Le rappeur haïtien BigFa a sorti un nouvel album, Operasyon Sabotaj, le 26 février sur YouTube et d’autres plateformes de streaming. Avec cet album, il cherche à affirmer une identité musicale entre Haïti et Miami, contribuant ainsi à redéfinir le rap haïtien de la diaspora. Ce projet marque une étape importante dans le parcours artistique de l’artiste. Il s’engage dans une profonde introspection, partageant ses expériences, ses doutes et ses rêves. La musique est pour lui plus qu’un simple moyen de se divertir.
BigFa, inspiré par le rap en créole et les réalités sociales, définit son art comme une vocation. Dès son jeune âge, il découvre que le rap est un moyen de raconter son histoire et celle de son milieu. Il affirme avec passion : « Rap la se Pa yon hobby, se yon misyon ». Ces mots soulignent l’importance de la musique dans sa vie et son développement.
Ses racines musicales remontent à la scène rap haïtienne qui l’a vu grandir. Il s’est inspiré d’artistes iconiques de l’école BPC pour son écriture. À son arrivée à Miami, il a découvert une nouvelle scène artistique dominée par la trap et la drill, ce qui a enrichi sa vision musicale et lui a permis de développer un style hybride mélangeant des sons modernes et l’esprit narratif du rap haïtien.
BigFa met de l’avant l’importance de préserver ses racines, même s’il s’ouvre à l’international. Il réfute l’idée que les artistes de la diaspora s’éloignent de leur culture d’origine et s’affirme pleinement dans son identité. « Mwen pa pèdi anyen. Mwen pote Ayiti nan vwa mwen, nan aksan mwen, nan tematik mwen, nan pawòl mwen », exprime-t-il pour souligner que sa musique est profondément enracinée dans son héritage.

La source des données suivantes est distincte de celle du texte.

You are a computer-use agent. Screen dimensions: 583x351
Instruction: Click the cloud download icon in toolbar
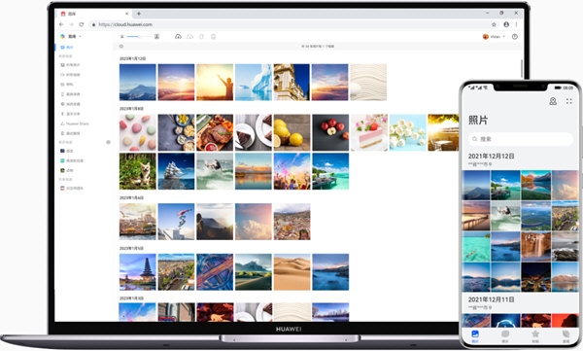click(190, 37)
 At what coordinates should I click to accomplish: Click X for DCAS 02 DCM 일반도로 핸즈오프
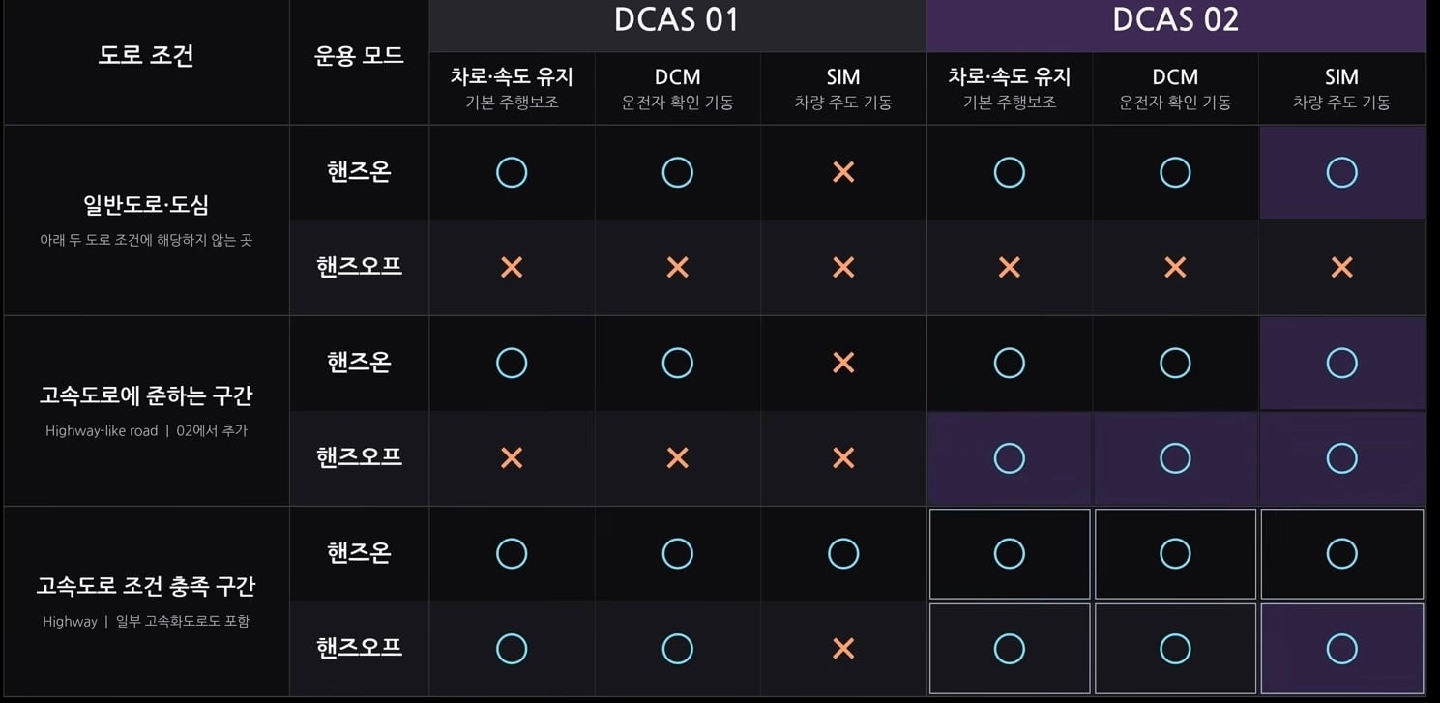[x=1175, y=267]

Son nouvel album, Operasyon Sabotaj, combine évolution artistique et fidélité à ses racines. L’album, composé de dix morceaux, a été pensé comme une œuvre structurée plutôt qu’une simple collection de titres. L’artiste le présente comme une stratégie pour renouveler le rap actuel : « Operasyon Sabotaj se yon plan sètifye pou brase rap la, kraze woutin, epi montre yon BigFa ki gen plis matirite ».
L’album a une structure narrative claire. Les chansons s’enchaînent pour emmener l’auditeur dans un voyage émotionnel. Il commence par une introduction énergique. La section centrale aborde des sujets profonds, tels que l’immigration et les relations interpersonnelles. La dernière piste révèle une facette plus intime de l’artiste. « Mwen òganize album nan tankou yon vwayaj emosyonèl », explique BigFa.
L’artiste a travaillé dur pendant plusieurs mois pour concevoir ce projet, cherchant l’authenticité. Il a voulu que ses expériences personnelles l’inspirent pour écrire des chansons. « Sa pran mwa travay, anpil nwit san dòmi. Mwen pa t fòse anyen; mwen te kite lavi a ekri track yo ak mwen », confie-t-il. Cette méthode donne une dimension personnelle et réfléchie au projet.
BigFa a choisi les morceaux de l’album en fonction de critères spécifiques. Une chanson doit être musicalement accomplie et soutenir le message global du projet. Certains titres ont été écartés pour préserver la continuité narrative. « Mwen pa mete mizik paske li bèl. Mwen mete mizik ki sèvi mwen ak moun k ap koute mwen », explique-t-il.
Le rap a une influence profonde sur la vie personnelle des rappeurs. Il le voit comme un lieu d’expression et de guérison. « Rap se terapi, se zam, se direksyon », conclut-il. Sa musique aborde diverses réalités sociales, telles que l’immigration, les contraintes économiques et les écueils de sa génération.
En définitive, BigFa souligne que la réussite d’un album musical ne se mesure pas uniquement par les statistiques ou les ventes. Il doit toucher les auditeurs. « Chif se biznis. Atizay se misyon », lance-t-il. Operasyon Sabotaj vise à transmettre une vision et à inspirer ceux qui s’identifient à l’artiste.